---------- Listed records

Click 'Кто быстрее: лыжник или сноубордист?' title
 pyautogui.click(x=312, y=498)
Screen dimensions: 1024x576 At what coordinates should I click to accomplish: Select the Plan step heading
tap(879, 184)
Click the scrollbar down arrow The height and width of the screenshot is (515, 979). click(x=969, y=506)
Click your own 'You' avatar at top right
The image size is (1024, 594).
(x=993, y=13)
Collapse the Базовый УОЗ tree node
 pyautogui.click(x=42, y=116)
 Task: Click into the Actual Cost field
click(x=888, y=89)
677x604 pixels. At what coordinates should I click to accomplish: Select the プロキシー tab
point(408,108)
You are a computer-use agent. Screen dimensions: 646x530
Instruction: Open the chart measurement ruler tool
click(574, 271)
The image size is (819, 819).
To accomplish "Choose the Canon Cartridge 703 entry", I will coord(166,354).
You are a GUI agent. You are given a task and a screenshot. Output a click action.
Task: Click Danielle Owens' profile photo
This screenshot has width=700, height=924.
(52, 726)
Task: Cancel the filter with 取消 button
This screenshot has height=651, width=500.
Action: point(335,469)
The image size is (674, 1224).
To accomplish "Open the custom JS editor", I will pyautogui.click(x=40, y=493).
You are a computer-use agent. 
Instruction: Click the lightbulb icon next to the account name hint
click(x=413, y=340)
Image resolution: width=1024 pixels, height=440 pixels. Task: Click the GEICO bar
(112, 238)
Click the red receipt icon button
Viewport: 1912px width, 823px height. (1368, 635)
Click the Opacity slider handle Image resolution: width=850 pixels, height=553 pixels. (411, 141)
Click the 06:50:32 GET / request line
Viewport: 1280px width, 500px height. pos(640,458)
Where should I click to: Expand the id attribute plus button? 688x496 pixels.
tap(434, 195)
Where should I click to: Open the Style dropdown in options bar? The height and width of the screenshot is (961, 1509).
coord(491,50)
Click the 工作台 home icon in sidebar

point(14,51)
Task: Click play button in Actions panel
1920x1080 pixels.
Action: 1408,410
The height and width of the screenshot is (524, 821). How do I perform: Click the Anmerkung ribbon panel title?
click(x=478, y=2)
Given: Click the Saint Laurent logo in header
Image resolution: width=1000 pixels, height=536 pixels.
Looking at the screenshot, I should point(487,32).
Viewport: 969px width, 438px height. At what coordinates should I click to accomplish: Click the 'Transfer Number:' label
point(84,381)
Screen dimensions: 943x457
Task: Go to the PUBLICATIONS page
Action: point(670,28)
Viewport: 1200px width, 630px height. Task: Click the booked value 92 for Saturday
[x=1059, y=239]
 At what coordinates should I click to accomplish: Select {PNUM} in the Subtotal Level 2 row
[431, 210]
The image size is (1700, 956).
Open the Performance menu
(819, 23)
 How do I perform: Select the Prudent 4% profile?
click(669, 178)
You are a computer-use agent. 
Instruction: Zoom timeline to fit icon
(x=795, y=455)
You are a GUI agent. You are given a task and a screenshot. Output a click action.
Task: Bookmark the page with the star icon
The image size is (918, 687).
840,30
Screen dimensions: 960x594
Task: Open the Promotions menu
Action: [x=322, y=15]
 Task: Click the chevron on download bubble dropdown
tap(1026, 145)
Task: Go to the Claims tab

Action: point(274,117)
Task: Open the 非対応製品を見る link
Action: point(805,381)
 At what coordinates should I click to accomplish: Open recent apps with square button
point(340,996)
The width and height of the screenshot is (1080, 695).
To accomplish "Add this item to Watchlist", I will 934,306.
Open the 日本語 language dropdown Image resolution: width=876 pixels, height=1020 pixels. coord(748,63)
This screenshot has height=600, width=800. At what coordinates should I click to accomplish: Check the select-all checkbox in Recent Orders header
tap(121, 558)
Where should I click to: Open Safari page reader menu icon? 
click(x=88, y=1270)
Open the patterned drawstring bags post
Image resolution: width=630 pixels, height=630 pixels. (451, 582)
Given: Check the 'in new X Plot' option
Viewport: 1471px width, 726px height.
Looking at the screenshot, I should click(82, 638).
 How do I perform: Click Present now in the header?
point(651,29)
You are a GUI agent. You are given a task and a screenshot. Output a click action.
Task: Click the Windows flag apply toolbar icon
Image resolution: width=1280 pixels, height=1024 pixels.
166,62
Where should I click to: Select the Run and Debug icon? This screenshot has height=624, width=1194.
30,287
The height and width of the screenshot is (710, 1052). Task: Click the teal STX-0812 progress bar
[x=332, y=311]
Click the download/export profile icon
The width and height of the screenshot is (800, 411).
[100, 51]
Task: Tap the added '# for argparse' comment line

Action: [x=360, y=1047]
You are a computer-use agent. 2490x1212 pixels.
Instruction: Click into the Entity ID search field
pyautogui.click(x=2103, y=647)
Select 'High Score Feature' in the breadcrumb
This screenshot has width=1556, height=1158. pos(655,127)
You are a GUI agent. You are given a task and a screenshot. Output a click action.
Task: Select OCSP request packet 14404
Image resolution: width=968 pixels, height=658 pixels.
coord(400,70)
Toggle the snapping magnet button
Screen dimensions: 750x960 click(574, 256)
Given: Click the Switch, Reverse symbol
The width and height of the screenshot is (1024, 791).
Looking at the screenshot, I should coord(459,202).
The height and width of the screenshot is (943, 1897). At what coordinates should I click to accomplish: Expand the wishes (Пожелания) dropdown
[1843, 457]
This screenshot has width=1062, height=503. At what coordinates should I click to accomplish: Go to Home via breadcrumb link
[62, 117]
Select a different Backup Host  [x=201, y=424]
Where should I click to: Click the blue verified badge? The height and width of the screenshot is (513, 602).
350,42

--------------------

Exercise prompt.
Starting from the records above, filter out all lines except those containing the word "will".

Task solution.
To accomplish "Choose the Canon Cartridge 703 entry", I will coord(166,354).
To accomplish "Open the custom JS editor", I will pyautogui.click(x=40, y=493).
To accomplish "Add this item to Watchlist", I will 934,306.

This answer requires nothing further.